3
votes

I would like to read compressed files directly from Google Cloud Storage and open them with the Python csv package. The code for a local file would be:

def reader(self):
    print "reading local compressed file: ", self._filename
    self._localfile = gzip.open(self._filename, 'rb')
    csvReader = csv.reader(self._localfile, delimiter=',', quotechar='"')
    return csvReader

I have played with several GCS APIs (JSON based, cloud.storage), but none of them seem to give me something that I can stream through gzip. What is more, even if the file was uncompressed, I could not open the file and give it to cv.reader (Iterator type).

My compressed CSV files are about 500MB, while uncompressed they use up to a few GB. I don't think it would be a good idea to: 1 - locally download the files before opening them (unless I can overlap download and computation) or 2 - Open it entirely in memory before computing.

Finally, I current run this code on my local machine, but ultimately, I will move to AppEngine, so it must work there too.

Thanks!!

2
What about split your file in multiple parts? - Raito
that's already multiple parts of a 1+TB dataset. :D Breaking it further seems like an unnecessary idea.
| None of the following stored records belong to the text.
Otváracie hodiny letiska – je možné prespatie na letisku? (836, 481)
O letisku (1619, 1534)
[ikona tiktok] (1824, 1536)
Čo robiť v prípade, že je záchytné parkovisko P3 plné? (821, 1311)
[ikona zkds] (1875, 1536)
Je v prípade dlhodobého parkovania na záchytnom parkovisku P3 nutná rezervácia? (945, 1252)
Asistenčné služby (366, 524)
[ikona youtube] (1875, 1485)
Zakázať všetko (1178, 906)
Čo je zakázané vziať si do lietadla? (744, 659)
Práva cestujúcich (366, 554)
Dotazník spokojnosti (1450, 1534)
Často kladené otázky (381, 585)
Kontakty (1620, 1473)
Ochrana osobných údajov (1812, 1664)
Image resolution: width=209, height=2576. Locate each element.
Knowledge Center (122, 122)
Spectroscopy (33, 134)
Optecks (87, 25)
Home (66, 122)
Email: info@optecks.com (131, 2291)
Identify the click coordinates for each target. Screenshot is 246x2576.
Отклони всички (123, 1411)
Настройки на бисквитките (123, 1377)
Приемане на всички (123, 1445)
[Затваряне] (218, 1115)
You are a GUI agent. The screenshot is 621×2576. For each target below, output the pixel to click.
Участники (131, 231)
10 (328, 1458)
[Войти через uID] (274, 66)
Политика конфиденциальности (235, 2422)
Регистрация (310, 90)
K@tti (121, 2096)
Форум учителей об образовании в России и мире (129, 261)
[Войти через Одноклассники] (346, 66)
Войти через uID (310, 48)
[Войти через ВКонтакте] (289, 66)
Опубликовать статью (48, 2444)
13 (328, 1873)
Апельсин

I'm trying Alex Martelli's suggestion. - user1066293

2 Answers

6
votes

Using GCS, cloudstorage.open(filename, 'r') will give you a read-only file-like object (earlier created similarly but with 'w':-) which you can use, a chunk at a time, with the standard Python library's zlib module, specifically a zlib.decompressobj, if, of course, the GS object was originally created in the complementary way (with a zlib.compressobj).

Alternatively, for convenience, you can use the standard Python library's gzip module, e.g for the reading phase something like:

compressed_flo = cloudstorage.open('objname', 'r')
uncompressed_flo = gzip.GzipFile(fileobj=compressed_flo,mode='rb')
csvReader = csv.reader(uncompressed_flo)

and vice versa for the earlier writing phase, of course.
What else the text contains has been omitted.